Direction 1: Select every line in the records below that contains the word "Switch", matching case exactly.

Document segment:
===============

Photo: ©KAS Thailand/Sayan Chuenudomsavad
Mae Songpong Wiangjan was a fish trader of Ban Wang Sabang Tai village in Tambon Nong Saeng Yai in Khong Chiam, whose occupation was finished as soon as the dam became operational. Her village was once extensively dependent on the fishery. Their main income came from fish caught from the river. The dam, however, obstructed the fish’s passage. The fish could not swim through the ladder as expected and fishers in the village could no longer fish. Mae Somepong later joined the fight under the iconic Assembly of the Poor to demand fair compensation from the state. She has fought it since the beginning when the first rock was blasted to make way for the dam. Nowadays she is still a fighter of Pak Mun and an icon of the decades of Pak Mun fighting.
Photo: ©KAS Thailand/Sayan Chuenudomsavad
Fishers of Ban Sabaeng Tai village become only part-time fishers because there was fewer and fewer fish to catch in the river. Some tried to survive by travelling afar to fish elsewhere. Several others had to leave their occupation to find jobs in the cities and became only cheap labours for years.
Photo: ©KAS Thailand/Sayan Chuenudomsavad
The rice fields of the villagers are flooded by irregular flows of the water discharged by the dam. Although some rubber farmers afar may benefit from the water discharged by the dam or some fish species can survive in the still water, several livelihoods which were once dependent on the natural cycle and flows of the Mun River have been affected and gone.

===============

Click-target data
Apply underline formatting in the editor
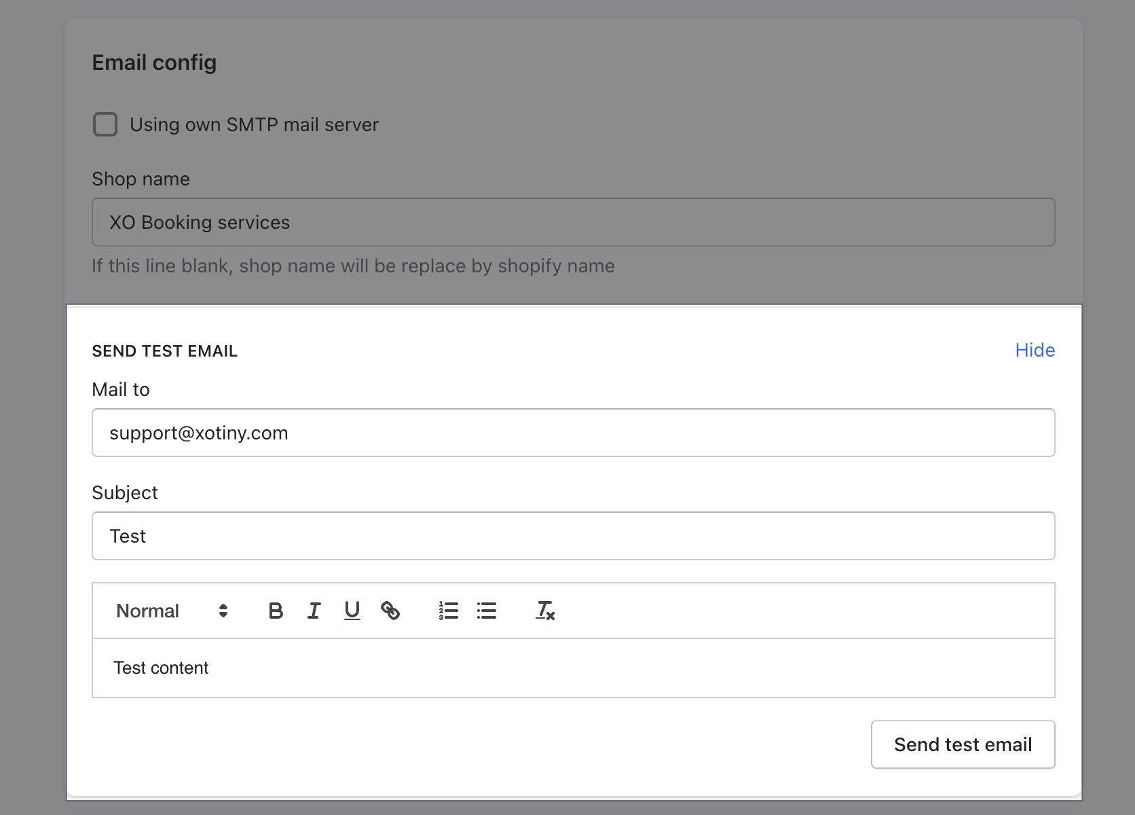This screenshot has width=1135, height=815. tap(352, 611)
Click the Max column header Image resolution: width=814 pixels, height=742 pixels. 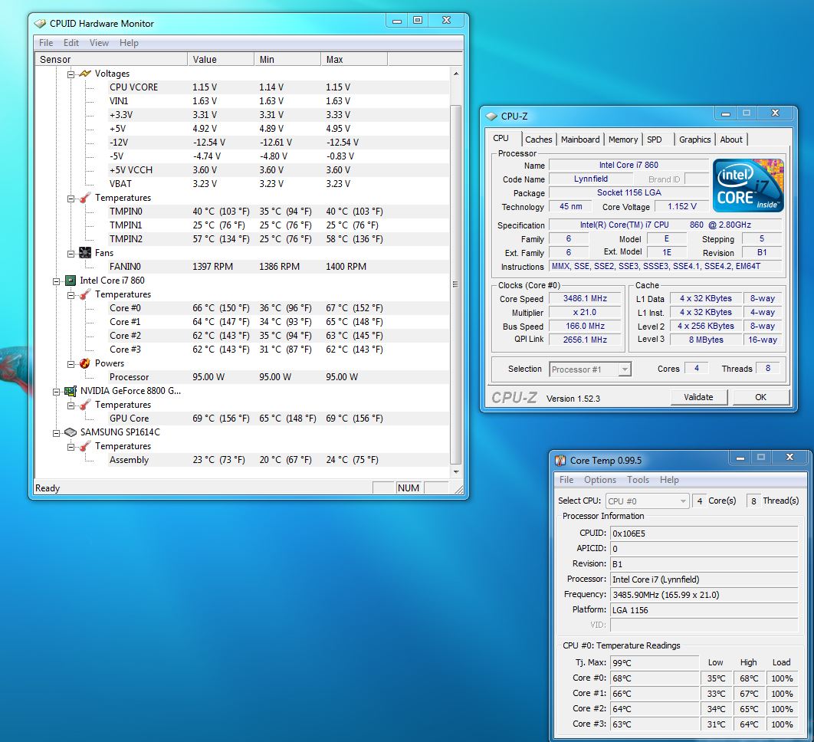353,59
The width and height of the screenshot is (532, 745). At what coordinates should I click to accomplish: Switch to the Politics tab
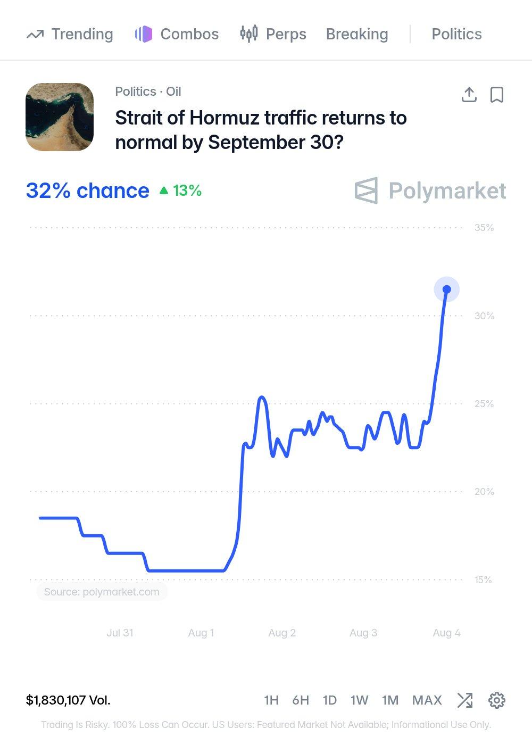click(456, 34)
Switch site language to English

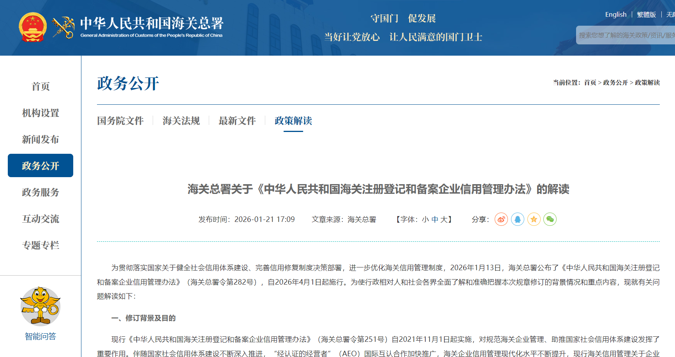pyautogui.click(x=615, y=15)
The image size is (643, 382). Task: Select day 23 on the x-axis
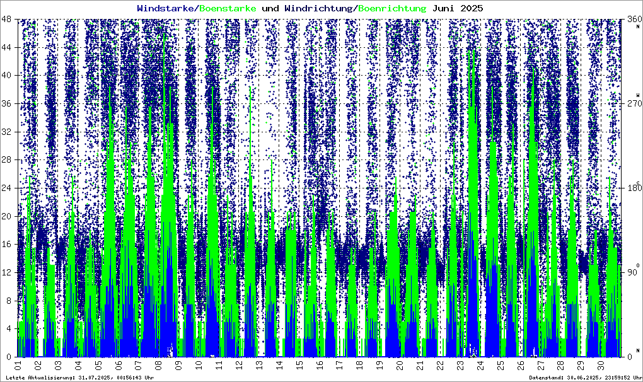460,365
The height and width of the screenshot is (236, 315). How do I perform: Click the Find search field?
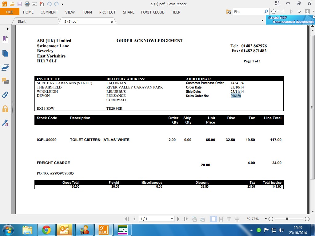[248, 12]
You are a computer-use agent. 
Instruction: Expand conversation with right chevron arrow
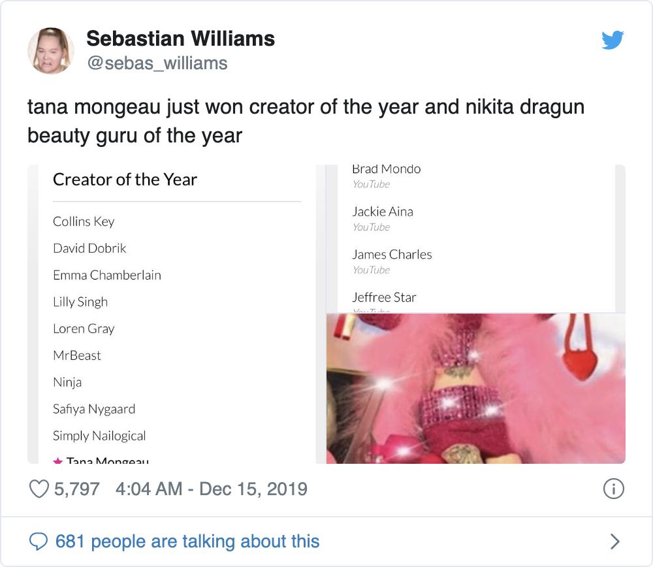click(613, 541)
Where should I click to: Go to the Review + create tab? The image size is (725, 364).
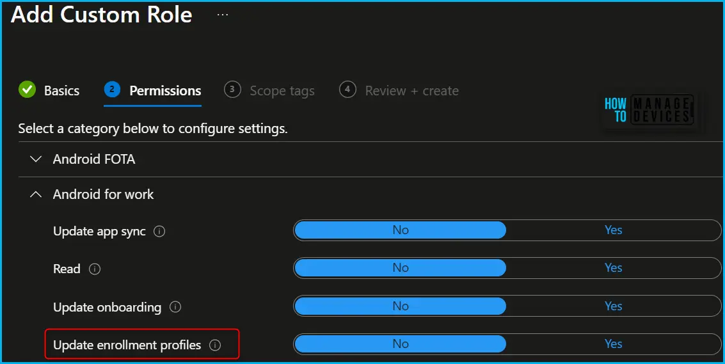click(x=412, y=91)
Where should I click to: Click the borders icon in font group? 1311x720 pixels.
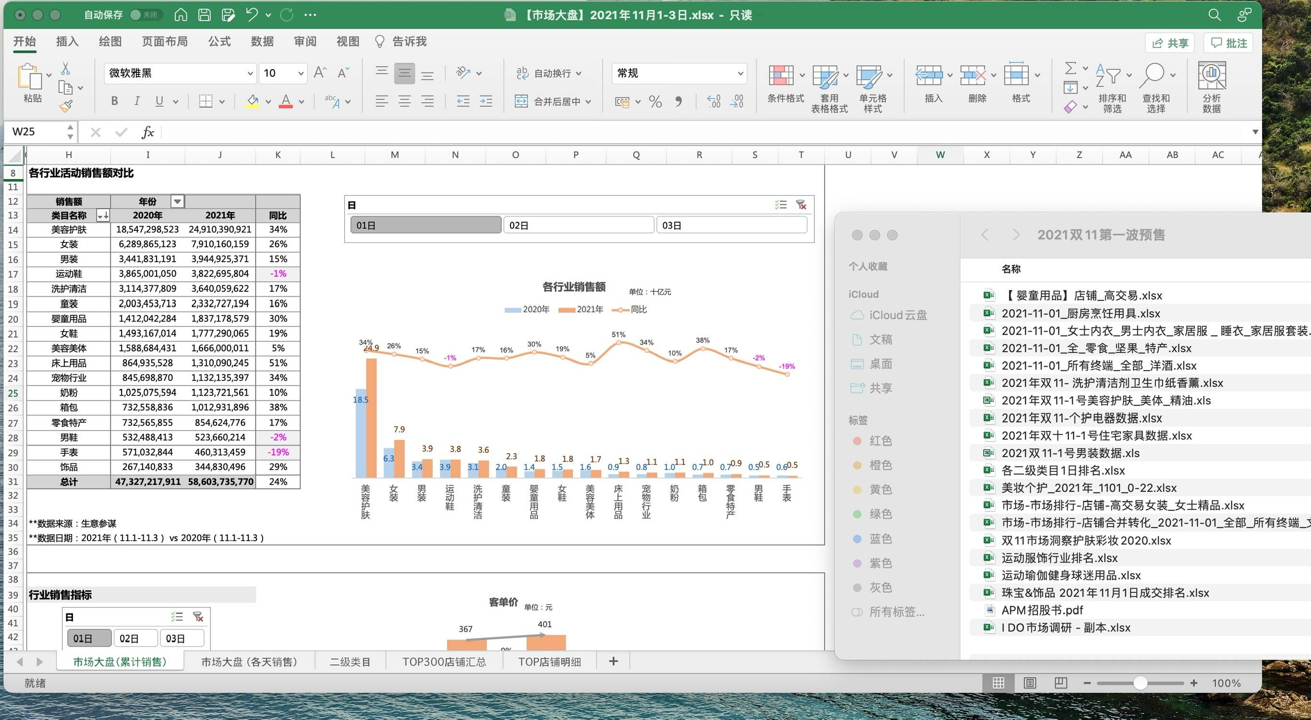206,101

===============

Direction 2:
Answer these questions about the Pak Mun dam text, one per line:
(a) What did Mae Songpong Wiangjan do for a living before the dam began operating?
(b) Under which group did she join the fight for fair compensation from the state?
(c) What floods the villagers' rice fields?

Final answer 1:
The width and height of the screenshot is (532, 745). At what coordinates should I click to accomplish: Switch to the Politics tab
Switch site language to English

Final answer 2:
(a) She was a fish trader.
(b) The Assembly of the Poor.
(c) Irregular flows of the water discharged by the dam.